In his part of the state, farmers try to target around 50 bushels per acre, which means most apply around 100 pounds of nitrogen. 

“However, that’s only correct one third of the time. One third of the time it’s not enough nitrogen, and the other third, it’s too much,” explains Rendel. “That means if you’re using the thumb rule to apply your nitrogen and not sensors, you are wrong twice as often as you are right. A third of the time you should have put on more nitrogen and made more money.”

If that’s not enough to convince you to reassess adopting the technology, the return on investment Oklahoma State University’s analysis revealed should.

“In Oklahoma winter wheat, over the last 10 years, it comes up to about $10 per acre in either savings or increased profit when using crop sensor technology,” says Arnall. “In corn, that number runs between $20 and $25 an acre, which includes a fair amount of research we did in Missouri.”

While some states, like Maryland, Oklahoma, and Missouri, have seen an increased interest in the technology due to programs like EQIP, there is still a lot of room for growth. “Oklahoma has approximately a half million acres of nitrogen-rich strips applied,” says Arnall. “Only 40% of those are actually sensed with a sensor of any kind.”

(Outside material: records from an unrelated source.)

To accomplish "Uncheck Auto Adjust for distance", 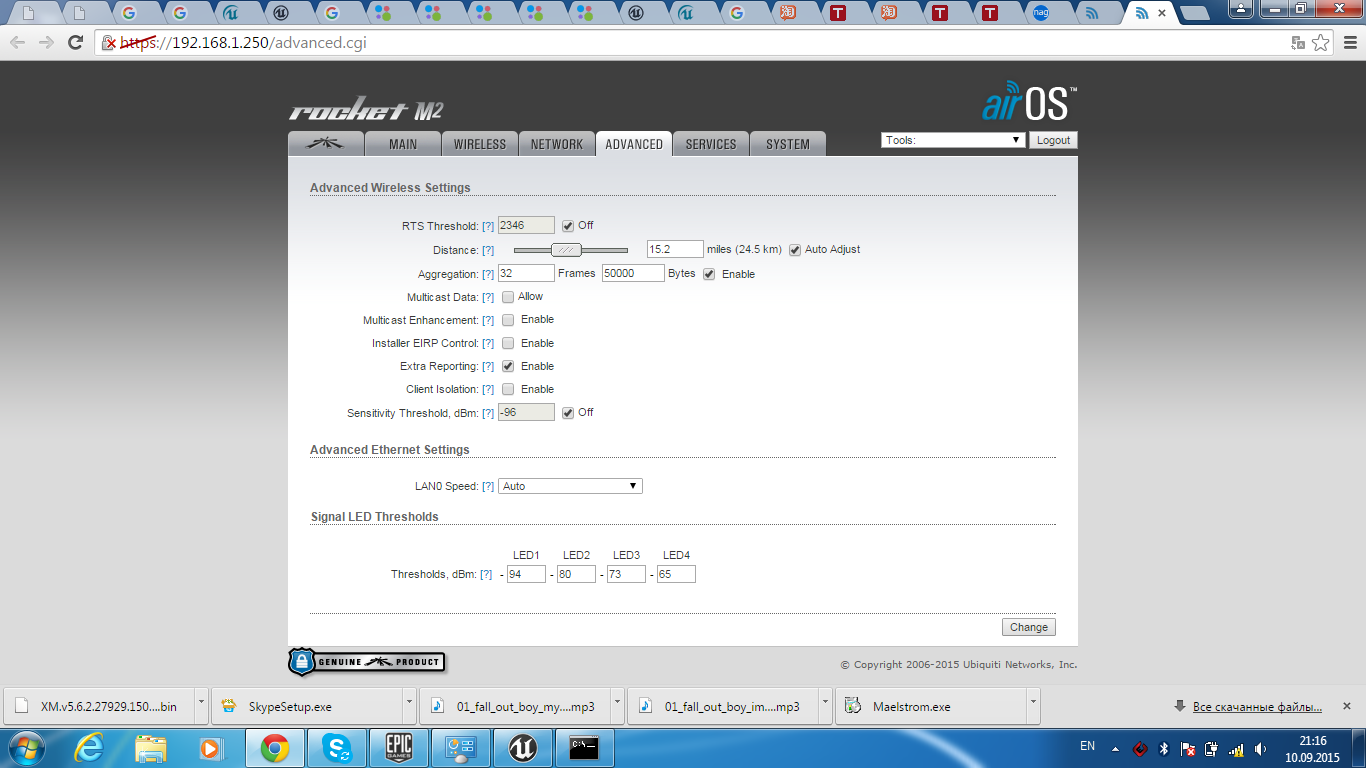I will pyautogui.click(x=796, y=250).
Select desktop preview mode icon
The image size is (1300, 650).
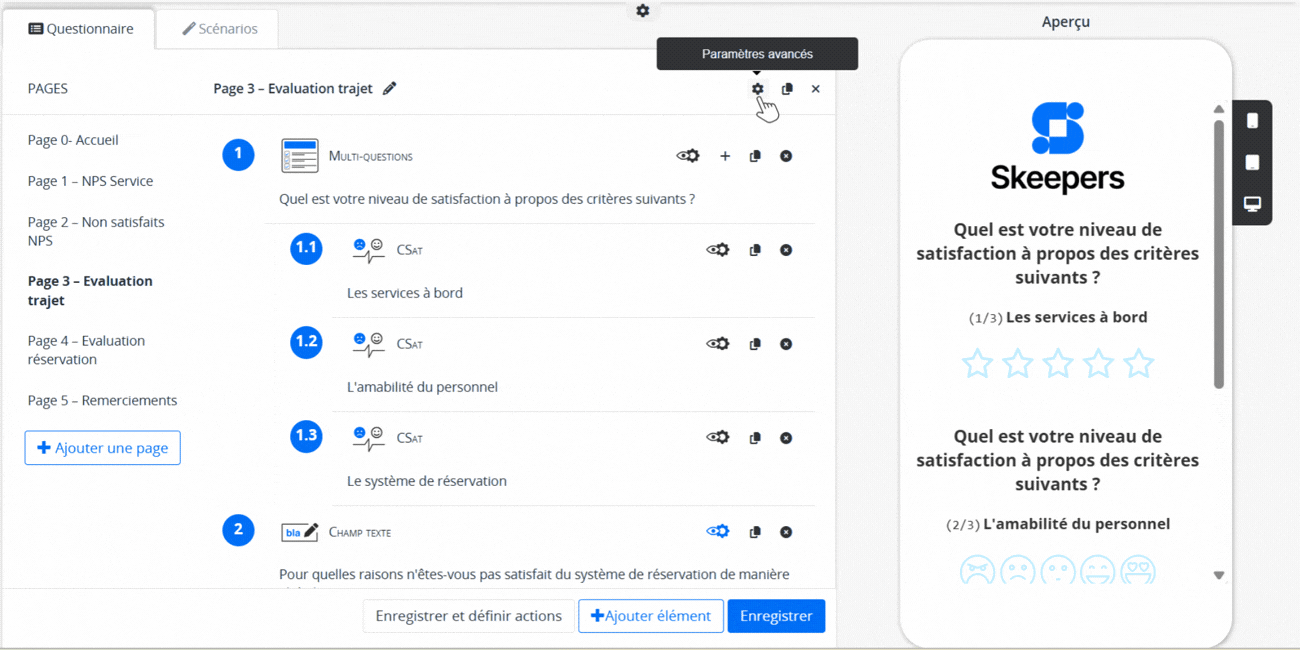coord(1252,204)
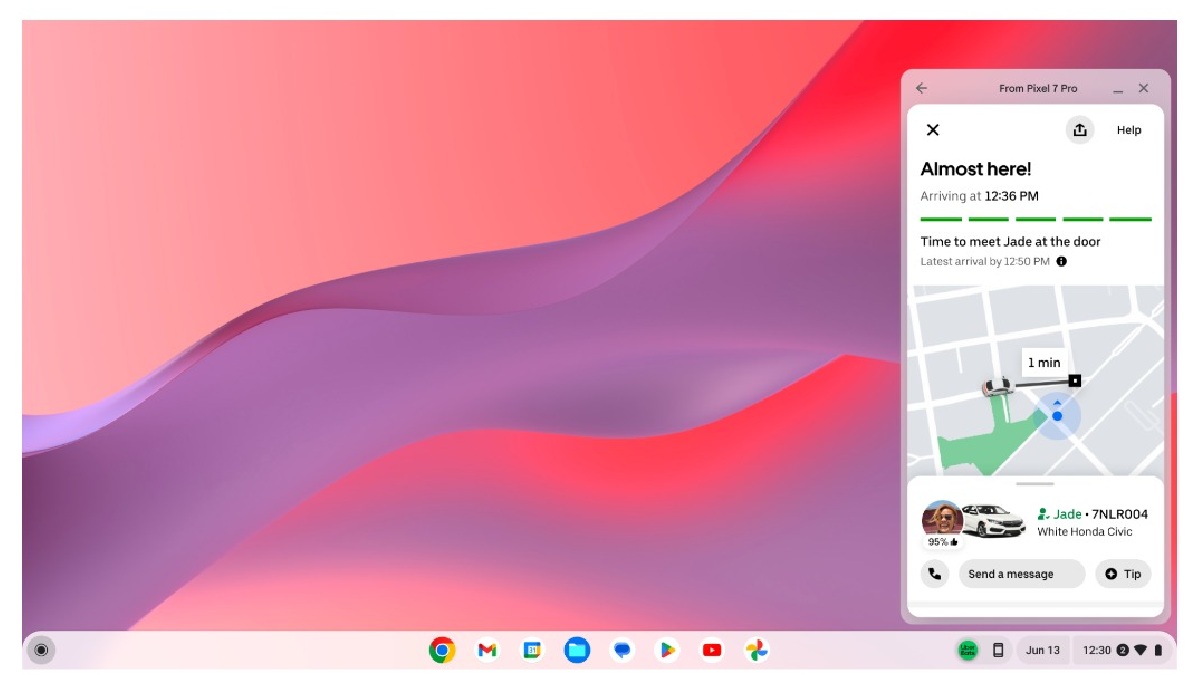Open Help in the Uber app
1200x675 pixels.
click(1128, 130)
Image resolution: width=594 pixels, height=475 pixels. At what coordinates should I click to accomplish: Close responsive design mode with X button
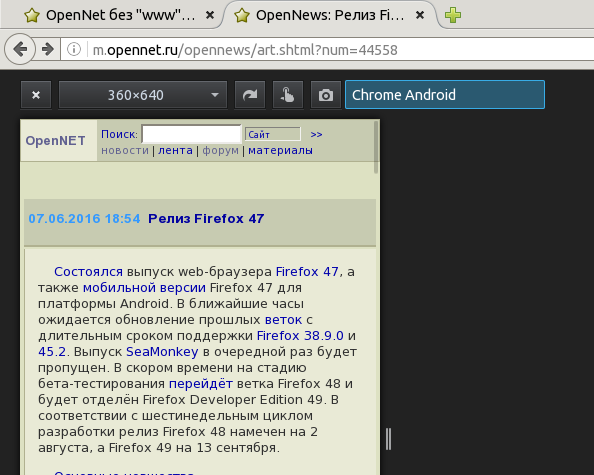coord(36,95)
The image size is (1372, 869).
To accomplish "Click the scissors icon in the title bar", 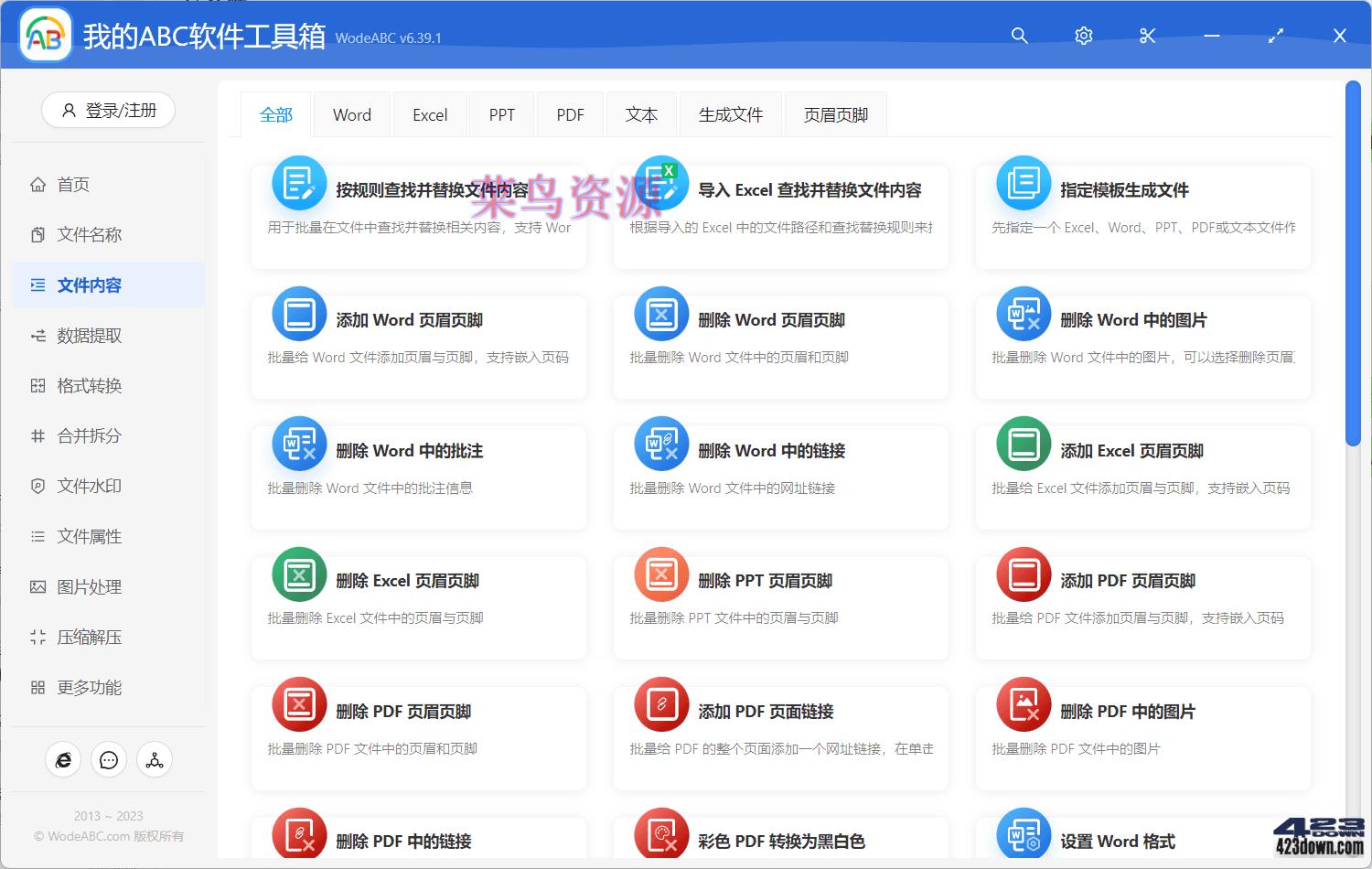I will pyautogui.click(x=1147, y=36).
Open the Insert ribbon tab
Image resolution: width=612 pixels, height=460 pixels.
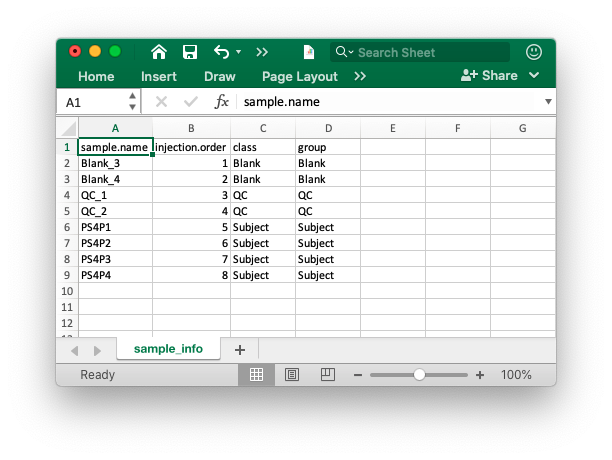(159, 76)
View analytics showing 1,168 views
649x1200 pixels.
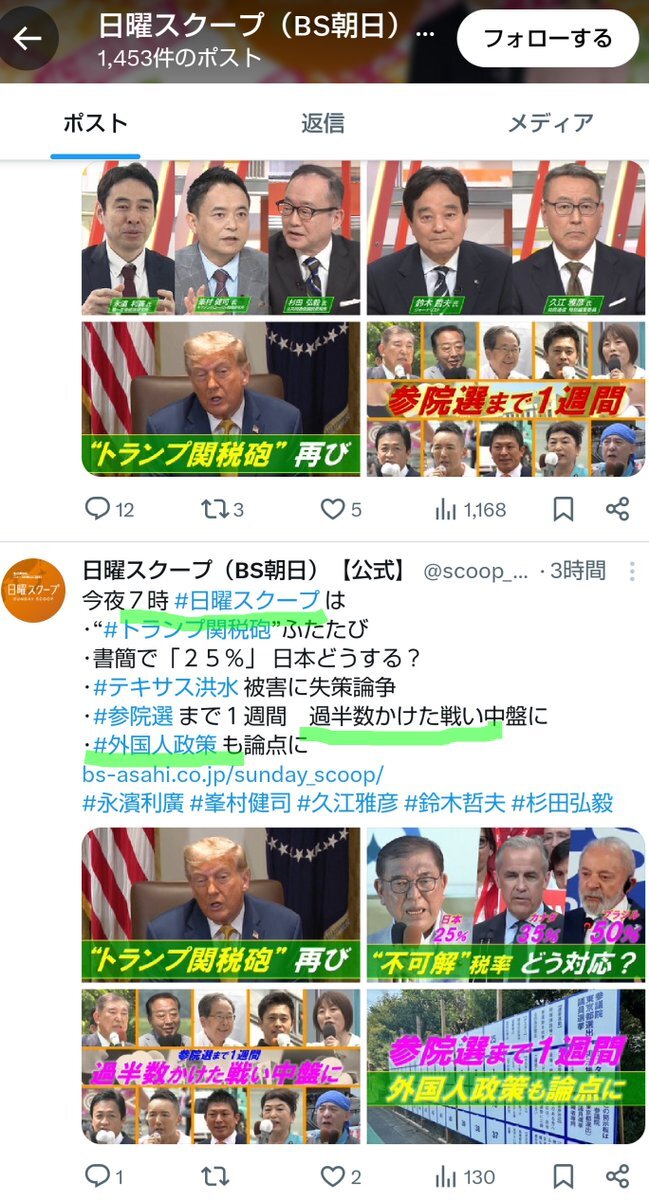click(x=470, y=509)
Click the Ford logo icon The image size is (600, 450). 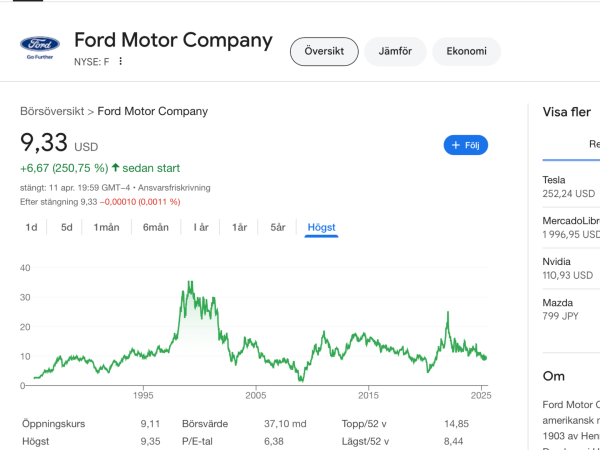(x=40, y=48)
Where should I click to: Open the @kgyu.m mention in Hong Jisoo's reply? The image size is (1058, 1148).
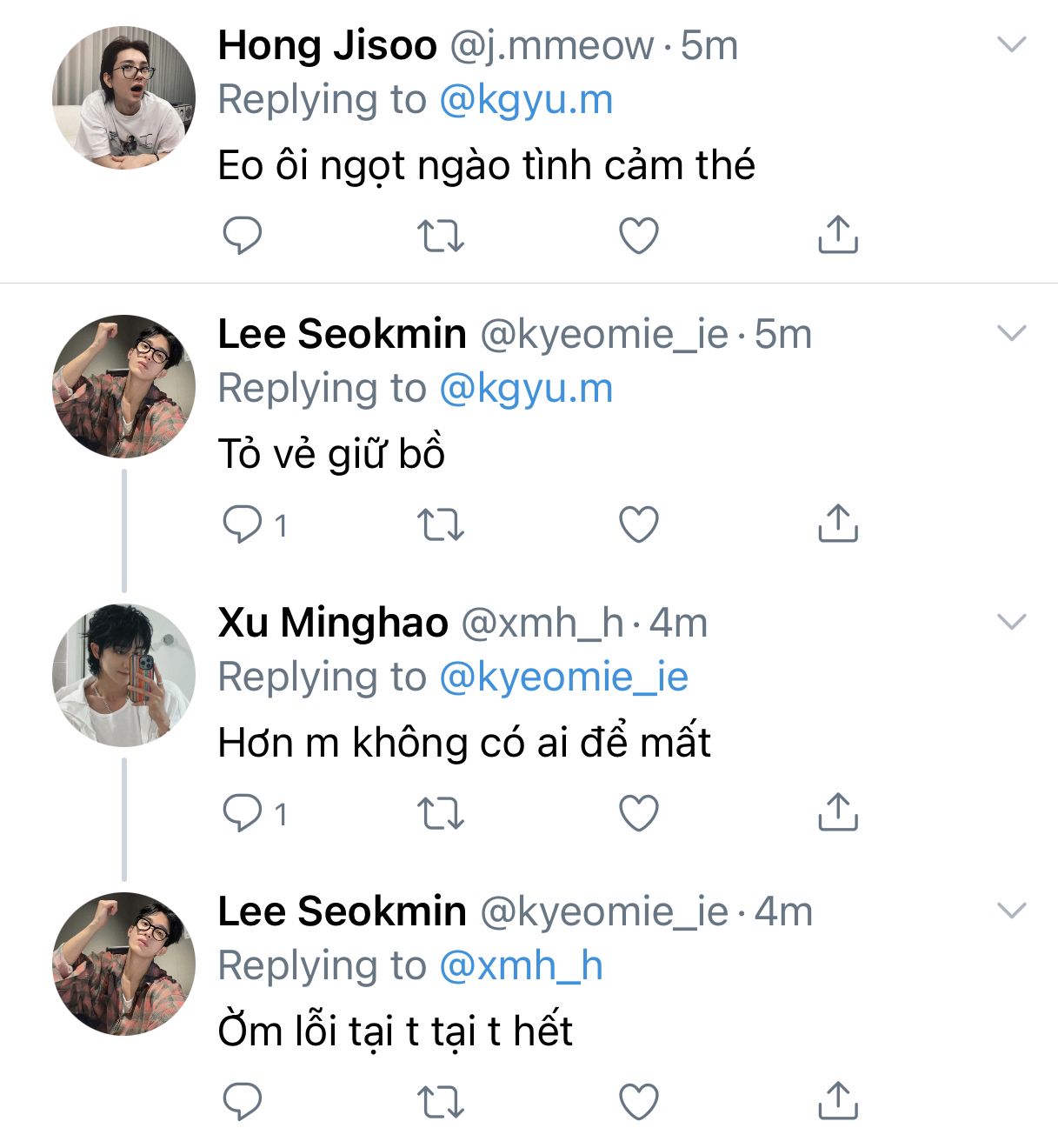pos(526,100)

From the very beginning, Rendel has placed nitrogen-rich strips in his fields to provide a reference point on nitrogen needs. Others, however, aren’t convinced these are a viable option. “I haven’t quite understood the pushback,” says Arnall. “I think there’s a perception that it takes more time, but it’s not a massive undertaking. We had a producer take care of 2,500 acres in four hours.”

Arnall goes on to tell the story of a producer in southwest Oklahoma who actually did the calculations on the value of nitrogen-rich strips.

“He added up the time he spent applying his nitrogen-rich strips and sensing them and how much money he had saved over six years,” says Arnall. “It worked out to be about $8,000 an hour for the time spent applying and sensing.”

Tipping the scale
Experts in the industry are optimistic this technology will see widespread adoption over the next few years. 

“I do see that as more and more Oklahoma producers purchase their own sprayers – whether it’s pull-type or self-propelled – the adoption of crop sensor technology will increase significantly,” predicts Arnall. 

Generally, farmers tend to invest in technology when they have extra cash in their pockets. As commodity prices tumble, will it stall adoption? Arnall believes the opposite should occur.

“Producers invest more when commodity prices are higher. For me, the opportune time to invest, which is quite low compared to buying a new combine, would be when margins are narrower,” Arnall explains. 

“When crop prices are down and input prices are still high, you need to do everything you can to make sure your efficiencies are the best in those years. I’m curious to see what happens this year,” he says.

“I don’t know how you convince people,” says Rendel. “Do you put a dollar bill on their dashboard? Could you put a calculation up on the screen that would say you just saved this much money? It’s a hard nut to crack.”